TASK TO CARRY OUT: Reproduce the entries below with every "Where should I click to" changed to "Where do I click to" and nothing else altered.

PROVIDED MATERIAL:
((

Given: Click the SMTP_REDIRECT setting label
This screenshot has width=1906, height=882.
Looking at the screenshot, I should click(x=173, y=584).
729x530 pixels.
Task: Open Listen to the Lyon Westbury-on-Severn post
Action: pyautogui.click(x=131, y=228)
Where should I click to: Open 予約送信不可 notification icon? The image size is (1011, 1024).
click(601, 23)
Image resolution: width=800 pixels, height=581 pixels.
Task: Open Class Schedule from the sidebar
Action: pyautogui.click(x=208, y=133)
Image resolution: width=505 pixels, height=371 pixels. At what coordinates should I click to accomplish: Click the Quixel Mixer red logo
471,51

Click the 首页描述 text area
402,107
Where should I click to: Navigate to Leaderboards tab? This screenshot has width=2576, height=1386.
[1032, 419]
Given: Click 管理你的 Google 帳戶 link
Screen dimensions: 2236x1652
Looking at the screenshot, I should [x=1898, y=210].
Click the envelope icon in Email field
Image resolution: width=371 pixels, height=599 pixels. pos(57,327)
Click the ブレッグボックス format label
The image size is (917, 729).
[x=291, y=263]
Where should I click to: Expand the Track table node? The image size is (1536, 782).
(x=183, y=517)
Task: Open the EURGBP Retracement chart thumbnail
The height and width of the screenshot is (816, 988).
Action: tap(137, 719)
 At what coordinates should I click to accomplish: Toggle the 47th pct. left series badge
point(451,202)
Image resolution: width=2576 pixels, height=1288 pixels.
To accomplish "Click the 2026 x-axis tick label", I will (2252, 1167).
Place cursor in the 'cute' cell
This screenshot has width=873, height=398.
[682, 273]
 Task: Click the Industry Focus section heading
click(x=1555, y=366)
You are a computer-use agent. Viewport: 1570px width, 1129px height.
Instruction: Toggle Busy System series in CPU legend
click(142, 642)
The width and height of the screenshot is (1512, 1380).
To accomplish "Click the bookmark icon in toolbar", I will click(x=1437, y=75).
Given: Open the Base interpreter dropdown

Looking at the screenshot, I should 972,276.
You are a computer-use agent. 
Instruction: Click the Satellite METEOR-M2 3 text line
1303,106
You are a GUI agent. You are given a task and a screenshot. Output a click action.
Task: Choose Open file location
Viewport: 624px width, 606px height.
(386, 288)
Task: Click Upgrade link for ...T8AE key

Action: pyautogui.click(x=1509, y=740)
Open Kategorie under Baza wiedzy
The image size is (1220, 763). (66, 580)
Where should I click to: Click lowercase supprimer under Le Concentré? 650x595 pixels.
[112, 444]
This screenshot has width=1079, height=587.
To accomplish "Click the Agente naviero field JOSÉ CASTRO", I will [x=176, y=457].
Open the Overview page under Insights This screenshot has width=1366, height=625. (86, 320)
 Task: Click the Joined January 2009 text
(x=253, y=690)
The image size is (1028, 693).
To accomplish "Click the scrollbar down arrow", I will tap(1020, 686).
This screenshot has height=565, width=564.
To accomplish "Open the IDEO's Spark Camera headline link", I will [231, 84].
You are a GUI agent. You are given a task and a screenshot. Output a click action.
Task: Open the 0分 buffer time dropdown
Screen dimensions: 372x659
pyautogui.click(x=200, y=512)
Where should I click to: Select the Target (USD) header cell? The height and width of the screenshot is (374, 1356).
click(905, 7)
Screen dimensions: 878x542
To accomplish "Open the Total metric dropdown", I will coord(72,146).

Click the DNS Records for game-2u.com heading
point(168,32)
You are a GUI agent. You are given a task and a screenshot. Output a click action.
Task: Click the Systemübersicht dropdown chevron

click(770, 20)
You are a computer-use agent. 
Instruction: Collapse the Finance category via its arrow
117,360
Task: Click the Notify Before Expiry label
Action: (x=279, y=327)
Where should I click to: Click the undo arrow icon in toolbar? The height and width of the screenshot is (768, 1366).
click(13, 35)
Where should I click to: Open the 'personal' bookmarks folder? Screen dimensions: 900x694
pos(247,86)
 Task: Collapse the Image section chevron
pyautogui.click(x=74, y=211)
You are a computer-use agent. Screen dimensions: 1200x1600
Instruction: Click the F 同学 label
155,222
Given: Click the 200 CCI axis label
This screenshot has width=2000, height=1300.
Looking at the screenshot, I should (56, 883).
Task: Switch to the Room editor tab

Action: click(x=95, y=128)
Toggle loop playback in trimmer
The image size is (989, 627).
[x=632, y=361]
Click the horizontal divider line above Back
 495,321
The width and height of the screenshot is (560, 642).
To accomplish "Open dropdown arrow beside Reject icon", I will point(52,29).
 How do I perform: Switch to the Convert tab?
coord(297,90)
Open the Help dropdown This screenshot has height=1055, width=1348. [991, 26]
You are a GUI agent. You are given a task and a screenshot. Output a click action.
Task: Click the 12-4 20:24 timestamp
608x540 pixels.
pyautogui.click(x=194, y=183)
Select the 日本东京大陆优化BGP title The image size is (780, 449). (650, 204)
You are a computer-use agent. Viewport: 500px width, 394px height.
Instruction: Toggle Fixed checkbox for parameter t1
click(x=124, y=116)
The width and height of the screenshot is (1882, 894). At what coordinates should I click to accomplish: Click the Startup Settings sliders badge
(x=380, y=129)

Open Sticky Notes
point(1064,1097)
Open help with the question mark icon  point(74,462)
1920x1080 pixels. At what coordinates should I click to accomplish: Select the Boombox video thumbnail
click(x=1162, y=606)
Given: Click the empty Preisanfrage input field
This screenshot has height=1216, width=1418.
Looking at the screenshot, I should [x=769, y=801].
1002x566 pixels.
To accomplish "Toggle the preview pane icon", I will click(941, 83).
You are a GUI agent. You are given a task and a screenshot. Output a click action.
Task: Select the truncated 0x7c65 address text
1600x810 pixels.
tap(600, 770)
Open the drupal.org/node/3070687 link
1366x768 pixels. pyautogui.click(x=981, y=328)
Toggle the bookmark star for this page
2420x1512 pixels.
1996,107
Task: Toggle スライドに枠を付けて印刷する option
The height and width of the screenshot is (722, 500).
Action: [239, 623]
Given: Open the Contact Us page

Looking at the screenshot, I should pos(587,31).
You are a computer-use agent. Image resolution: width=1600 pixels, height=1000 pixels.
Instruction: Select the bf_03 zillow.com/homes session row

))

SOLUTION:
Given: Click the SMTP_REDIRECT setting label
This screenshot has width=1906, height=882.
Looking at the screenshot, I should click(x=173, y=584).
729x530 pixels.
Task: Open Listen to the Lyon Westbury-on-Severn post
Action: pyautogui.click(x=131, y=228)
Where do I click to: Open 予約送信不可 notification icon? The image size is (1011, 1024).
click(601, 23)
Image resolution: width=800 pixels, height=581 pixels.
Task: Open Class Schedule from the sidebar
Action: pyautogui.click(x=208, y=133)
Image resolution: width=505 pixels, height=371 pixels. At what coordinates should I click to accomplish: Click the Quixel Mixer red logo
471,51

Click the 首页描述 text area
402,107
Where do I click to: Navigate to Leaderboards tab? This screenshot has width=2576, height=1386.
[1032, 419]
Given: Click 管理你的 Google 帳戶 link
Screen dimensions: 2236x1652
Looking at the screenshot, I should [x=1898, y=210].
Click the envelope icon in Email field
Image resolution: width=371 pixels, height=599 pixels. pos(57,327)
Click the ブレッグボックス format label
The image size is (917, 729).
[x=291, y=263]
Where do I click to: Expand the Track table node? The image size is (1536, 782).
(x=183, y=517)
Task: Open the EURGBP Retracement chart thumbnail
The height and width of the screenshot is (816, 988).
Action: tap(137, 719)
 At what coordinates should I click to accomplish: Toggle the 47th pct. left series badge
point(451,202)
Image resolution: width=2576 pixels, height=1288 pixels.
To accomplish "Click the 2026 x-axis tick label", I will (2252, 1167).
Place cursor in the 'cute' cell
This screenshot has width=873, height=398.
[682, 273]
 Task: Click the Industry Focus section heading
click(x=1555, y=366)
You are a computer-use agent. Viewport: 1570px width, 1129px height.
Instruction: Toggle Busy System series in CPU legend
click(142, 642)
The width and height of the screenshot is (1512, 1380).
To accomplish "Click the bookmark icon in toolbar", I will click(x=1437, y=75).
Given: Open the Base interpreter dropdown

Looking at the screenshot, I should 972,276.
You are a computer-use agent. 
Instruction: Click the Satellite METEOR-M2 3 text line
1303,106
You are a GUI agent. You are given a task and a screenshot. Output a click action.
Task: Choose Open file location
Viewport: 624px width, 606px height.
(386, 288)
Task: Click Upgrade link for ...T8AE key

Action: pyautogui.click(x=1509, y=740)
Open Kategorie under Baza wiedzy
The image size is (1220, 763). (66, 580)
Where do I click to: Click lowercase supprimer under Le Concentré? 650x595 pixels.
[112, 444]
This screenshot has width=1079, height=587.
To accomplish "Click the Agente naviero field JOSÉ CASTRO", I will [x=176, y=457].
Open the Overview page under Insights This screenshot has width=1366, height=625. (86, 320)
 Task: Click the Joined January 2009 text
(x=253, y=690)
The image size is (1028, 693).
To accomplish "Click the scrollbar down arrow", I will tap(1020, 686).
This screenshot has height=565, width=564.
To accomplish "Open the IDEO's Spark Camera headline link", I will [231, 84].
You are a GUI agent. You are given a task and a screenshot. Output a click action.
Task: Open the 0分 buffer time dropdown
Screen dimensions: 372x659
pyautogui.click(x=200, y=512)
Where do I click to: Select the Target (USD) header cell? The height and width of the screenshot is (374, 1356).
click(905, 7)
Screen dimensions: 878x542
To accomplish "Open the Total metric dropdown", I will coord(72,146).

Click the DNS Records for game-2u.com heading
point(168,32)
You are a GUI agent. You are given a task and a screenshot. Output a click action.
Task: Click the Systemübersicht dropdown chevron

click(770, 20)
You are a computer-use agent. 
Instruction: Collapse the Finance category via its arrow
117,360
Task: Click the Notify Before Expiry label
Action: (x=279, y=327)
Where do I click to: Click the undo arrow icon in toolbar? The height and width of the screenshot is (768, 1366).
click(13, 35)
Where do I click to: Open the 'personal' bookmarks folder? Screen dimensions: 900x694
pos(247,86)
 Task: Collapse the Image section chevron
pyautogui.click(x=74, y=211)
You are a computer-use agent. Screen dimensions: 1200x1600
Instruction: Click the F 同学 label
155,222
Given: Click the 200 CCI axis label
This screenshot has width=2000, height=1300.
Looking at the screenshot, I should (56, 883).
Task: Switch to the Room editor tab

Action: click(x=95, y=128)
Toggle loop playback in trimmer
The image size is (989, 627).
[x=632, y=361]
Click the horizontal divider line above Back
 495,321
The width and height of the screenshot is (560, 642).
To accomplish "Open dropdown arrow beside Reject icon", I will point(52,29).
 How do I perform: Switch to the Convert tab?
coord(297,90)
Open the Help dropdown This screenshot has height=1055, width=1348. [991, 26]
You are a GUI agent. You are given a task and a screenshot. Output a click action.
Task: Click the 12-4 20:24 timestamp
608x540 pixels.
pyautogui.click(x=194, y=183)
Select the 日本东京大陆优化BGP title The image size is (780, 449). (650, 204)
You are a computer-use agent. Viewport: 500px width, 394px height.
Instruction: Toggle Fixed checkbox for parameter t1
click(x=124, y=116)
The width and height of the screenshot is (1882, 894). At what coordinates should I click to accomplish: Click the Startup Settings sliders badge
(x=380, y=129)

Open Sticky Notes
point(1064,1097)
Open help with the question mark icon  point(74,462)
1920x1080 pixels. At what coordinates should I click to accomplish: Select the Boombox video thumbnail
click(x=1162, y=606)
Given: Click the empty Preisanfrage input field
This screenshot has height=1216, width=1418.
Looking at the screenshot, I should [x=769, y=801].
1002x566 pixels.
To accomplish "Toggle the preview pane icon", I will click(941, 83).
You are a GUI agent. You are given a task and a screenshot. Output a click action.
Task: Select the truncated 0x7c65 address text
1600x810 pixels.
tap(600, 770)
Open the drupal.org/node/3070687 link
1366x768 pixels. pyautogui.click(x=981, y=328)
Toggle the bookmark star for this page
2420x1512 pixels.
1996,107
Task: Toggle スライドに枠を付けて印刷する option
The height and width of the screenshot is (722, 500).
Action: [239, 623]
Given: Open the Contact Us page

Looking at the screenshot, I should pos(587,31).
You are a computer-use agent. Image resolution: width=1600 pixels, height=1000 pixels.
Instruction: Select the bf_03 zillow.com/homes session row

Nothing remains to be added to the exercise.